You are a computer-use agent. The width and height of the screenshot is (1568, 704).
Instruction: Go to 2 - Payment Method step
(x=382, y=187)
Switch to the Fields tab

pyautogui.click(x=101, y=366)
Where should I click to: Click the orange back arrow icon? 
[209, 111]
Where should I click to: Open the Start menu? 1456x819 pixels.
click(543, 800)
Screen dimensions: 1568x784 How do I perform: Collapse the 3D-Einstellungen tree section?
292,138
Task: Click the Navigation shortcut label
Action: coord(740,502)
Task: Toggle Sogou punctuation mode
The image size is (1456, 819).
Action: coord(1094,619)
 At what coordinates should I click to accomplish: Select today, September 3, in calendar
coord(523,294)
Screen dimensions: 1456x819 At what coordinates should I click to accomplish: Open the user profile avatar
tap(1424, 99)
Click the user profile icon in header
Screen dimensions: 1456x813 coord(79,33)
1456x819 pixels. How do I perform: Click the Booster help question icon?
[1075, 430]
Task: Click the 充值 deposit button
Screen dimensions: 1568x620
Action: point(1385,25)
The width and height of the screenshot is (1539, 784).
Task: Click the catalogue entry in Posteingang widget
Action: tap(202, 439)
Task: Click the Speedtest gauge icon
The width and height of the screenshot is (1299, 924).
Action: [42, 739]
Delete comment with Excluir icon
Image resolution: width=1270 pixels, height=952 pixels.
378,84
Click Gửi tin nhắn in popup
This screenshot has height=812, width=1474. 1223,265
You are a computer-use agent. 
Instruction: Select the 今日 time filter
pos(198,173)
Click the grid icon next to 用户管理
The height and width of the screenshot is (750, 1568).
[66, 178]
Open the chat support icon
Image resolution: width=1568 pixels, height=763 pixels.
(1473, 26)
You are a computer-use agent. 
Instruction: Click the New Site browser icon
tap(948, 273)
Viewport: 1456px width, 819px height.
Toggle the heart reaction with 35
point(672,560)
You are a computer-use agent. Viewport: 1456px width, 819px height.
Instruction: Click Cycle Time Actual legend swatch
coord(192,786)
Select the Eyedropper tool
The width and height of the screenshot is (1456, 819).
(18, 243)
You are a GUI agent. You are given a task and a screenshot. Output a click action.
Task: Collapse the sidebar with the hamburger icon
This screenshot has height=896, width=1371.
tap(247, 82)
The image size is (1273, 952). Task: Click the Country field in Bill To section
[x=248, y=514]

◆ ◆ ◆ ◆ ◆ ◆ ◆

No line before the one containing "Instruction: Select the 今日 time filter" should be copied; restate that line and all the rest through the end of the data above word for word.

Instruction: Select the 今日 time filter
pos(198,173)
Click the grid icon next to 用户管理
The height and width of the screenshot is (750, 1568).
[66, 178]
Open the chat support icon
Image resolution: width=1568 pixels, height=763 pixels.
(1473, 26)
You are a computer-use agent. 
Instruction: Click the New Site browser icon
tap(948, 273)
Viewport: 1456px width, 819px height.
Toggle the heart reaction with 35
point(672,560)
You are a computer-use agent. Viewport: 1456px width, 819px height.
Instruction: Click Cycle Time Actual legend swatch
coord(192,786)
Select the Eyedropper tool
The width and height of the screenshot is (1456, 819).
(18, 243)
You are a GUI agent. You are given a task and a screenshot. Output a click action.
Task: Collapse the sidebar with the hamburger icon
This screenshot has height=896, width=1371.
tap(247, 82)
The image size is (1273, 952). Task: Click the Country field in Bill To section
[x=248, y=514]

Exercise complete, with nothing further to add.